FIG. 8 shows the constitution in which the second source driver 6
is mounted using a TCP (Tape Carrier Package). Numeral 66 indicates
a flexible board. The second source driver 6 is a silicon chip
which is manufactured in the same manner as a general semiconductor
integrated circuit and is connected to wiring (inner leads) formed
on the flexible board 66. The wiring, input terminals 20 and output
terminals 30 are formed on the flexible board 66 using copper foils
or the like. Terminals are also formed on the liquid crystal
display panel side such that these terminals face the output
terminals 30, wherein the output terminals 30 and the liquid
crystal display panel-side terminals are connected to each other.
As mentioned previously, the first source driver 60 is mounted on
the liquid crystal display panel and the outputs of the second
source drivers 6 are transmitted to the first source driver 60
through the output terminals 30 formed on the flexible board 66.
The output terminals 30 are configured such that a large number of
terminals are arranged in parallel along a side extending in the
lateral direction of the flexible board 66 in the drawing so as to
constitute an output terminal portion 67.
As mentioned previously, numeral 20 indicates the input terminals.
The signals, the power supply voltages and the like which are to be
supplied to the second source driver 6 from an external device or
the like are inputted to the second source driver 6 through the
input terminals 20. The input terminals 20 also form an input
terminal portion 68 in the same manner as the output terminals 30.
Numeral 16 indicates the time-division control line as mentioned
previously. The time-division control line 16 has one end thereof
connected to one of the input terminals 20 and the other end
thereof connected to the time-division signal generating circuit 26
in the inside of the second source driver 6. In this manner, with
respect to the second source driver 6 mounted using the TCP, the
signals are inputted from the input terminal portion 68 and are
supplied to the second source driver 6, while the signals which
drive the liquid crystal display panel are outputted from the
second source driver 6 and are transmitted to the liquid crystal
display panel 1 from the output terminal portion 67.
Among the wiring formed on the flexible board 66, the counter
electrode signal line 65 is directly connected to the output
terminal 30 from the input terminal 20 without being connected to
the second source driver 6. The counter electrode signal line 65 is
served for supplying the signals to the above-mentioned counter
electrode.
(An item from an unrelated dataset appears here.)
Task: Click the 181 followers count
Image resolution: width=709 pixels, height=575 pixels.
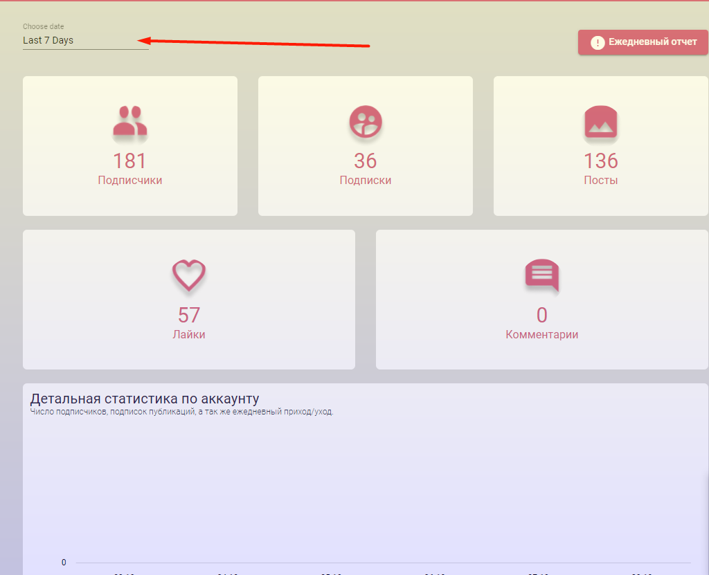Action: pos(130,161)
In FIG. 8, besides the counter electrode signal line 65,
the distributing control signal is also inputted from the input
terminal 20 through the distributing control signal line 64 and is
outputted from the output terminal 30 without being inputted to the
second source driver 6. As shown in FIG. 8, the distributing
control signals are transmitted to the liquid crystal display panel
side through the distributing control signal lines 64 formed on the
flexible board 66.
Then, a case in which the distributing control signals are inputted
to the second source driver 6 through the distributing control
signal lines 64 is explained in conjunction with FIG. 9. With
respect to the second source driver 6 shown in FIG. 9, to refer to
the distributing control signals, the distributing control signal
lines 64 are connected to the second source driver 6. However, when
the wiring in the flexible board 66 adopts the multi-layered wiring
structure, the structure pushes up a cost and hence, the lines are
configured to -cross each other in the second source driver 6.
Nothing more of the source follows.